Akamai Technologies, Inc. v. MediaPointe, Inc.
Case No. 24-1571, Decided November 25, 2025
Panel: Taranto, Stoll, Cunningham
Overview:
The Federal Circuit affirmed the district court’s judgment that certain claims of two patents directed to intelligent distribution networks for streaming media were invalid for indefiniteness and that remaining claims were not infringed. The decision clarifies the standard for indefiniteness of terms of degree (“optimal”/“best”).
Facts/Background:
- Patents at issue: U.S. Patent Nos. 8,559,426 and 9,426,195, covering systems for routing streamed media via an intelligent distribution network using trace routes to select nodes and routes.
- Akamai sought declaratory judgment of noninfringement; MediaPointe counterclaimed for infringement. Akamai counter claimed for invalidity.
- District court held claims reciting “optimal” or “best” routes/nodes indefinite and granted summary judgment of noninfringement for surviving claims.
- MediaPointe appealed both rulings.
Issues:
(i) Whether claims using “optimal”/“best” language are indefinite under §112.
(ii) Whether summary judgment of noninfringement was proper for claims requiring “receiving an initial request for media content.”
CAFC Decision and Analysis:
- Indefiniteness: Affirmed. Terms of degree must provide objective boundaries – which requires definition to be (1) reasonably clear and (2) exclusive. Here, “optimal”/“best” lacked clear standards—trace-route results were not exclusive, as the specification allowed for other open-ended factors without guidance on prioritization. Further, thee terms were not reasonably clear as multiple metrics (hops, latency, reliability) could diverge without instructions.
- Noninfringement: Affirmed. Even considering excluded expert testimony, no genuine dispute existed. The claim required a “request for media content” to be received by a management center.
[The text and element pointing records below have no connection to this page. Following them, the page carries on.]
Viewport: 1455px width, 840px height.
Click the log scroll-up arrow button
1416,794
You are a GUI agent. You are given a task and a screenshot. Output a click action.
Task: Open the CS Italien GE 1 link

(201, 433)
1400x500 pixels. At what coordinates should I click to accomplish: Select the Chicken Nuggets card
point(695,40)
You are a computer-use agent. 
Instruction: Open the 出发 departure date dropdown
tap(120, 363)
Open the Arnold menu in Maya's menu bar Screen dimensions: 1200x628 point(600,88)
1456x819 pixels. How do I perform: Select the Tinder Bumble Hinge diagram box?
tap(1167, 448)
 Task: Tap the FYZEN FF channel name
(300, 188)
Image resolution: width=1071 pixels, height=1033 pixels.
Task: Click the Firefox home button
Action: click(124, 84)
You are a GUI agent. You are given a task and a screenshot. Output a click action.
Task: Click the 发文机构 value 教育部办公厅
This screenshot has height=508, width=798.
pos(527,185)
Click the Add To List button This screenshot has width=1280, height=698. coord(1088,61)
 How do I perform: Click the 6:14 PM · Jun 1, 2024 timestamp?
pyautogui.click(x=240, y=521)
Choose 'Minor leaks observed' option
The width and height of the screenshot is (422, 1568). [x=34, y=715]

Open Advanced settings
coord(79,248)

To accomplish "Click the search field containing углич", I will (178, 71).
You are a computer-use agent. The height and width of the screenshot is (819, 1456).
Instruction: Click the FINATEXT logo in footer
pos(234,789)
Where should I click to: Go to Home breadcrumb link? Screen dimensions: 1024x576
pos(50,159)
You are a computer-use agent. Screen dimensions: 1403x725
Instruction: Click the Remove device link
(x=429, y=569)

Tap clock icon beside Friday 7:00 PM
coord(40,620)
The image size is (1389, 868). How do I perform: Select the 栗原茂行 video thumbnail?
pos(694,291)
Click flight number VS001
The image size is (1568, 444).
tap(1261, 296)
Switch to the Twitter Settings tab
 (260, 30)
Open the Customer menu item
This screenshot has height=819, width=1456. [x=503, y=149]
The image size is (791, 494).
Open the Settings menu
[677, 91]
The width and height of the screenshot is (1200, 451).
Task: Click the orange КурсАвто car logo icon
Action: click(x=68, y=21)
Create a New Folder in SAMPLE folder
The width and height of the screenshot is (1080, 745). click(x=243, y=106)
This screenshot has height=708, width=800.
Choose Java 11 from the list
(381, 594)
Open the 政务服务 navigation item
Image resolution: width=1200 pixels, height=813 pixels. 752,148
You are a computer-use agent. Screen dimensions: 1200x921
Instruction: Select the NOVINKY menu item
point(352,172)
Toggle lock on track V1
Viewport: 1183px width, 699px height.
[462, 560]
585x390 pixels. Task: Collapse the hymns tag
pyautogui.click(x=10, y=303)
Evidence showed Akamai’s Mapper received only DNS queries, which do not identify requested content. Thus, limitation 1[a] was not met.
Holding:
Judgment of invalidity for indefiniteness and summary judgment of noninfringement affirmed.
Takeaways:
- Terms of degree like “optimal” or “best” require clear, objective boundaries in the specification – i.e., must be (1) reasonably clear as to which parameter/factor is prioritized over others and (2) exclusive as two which parameters optimization is based on.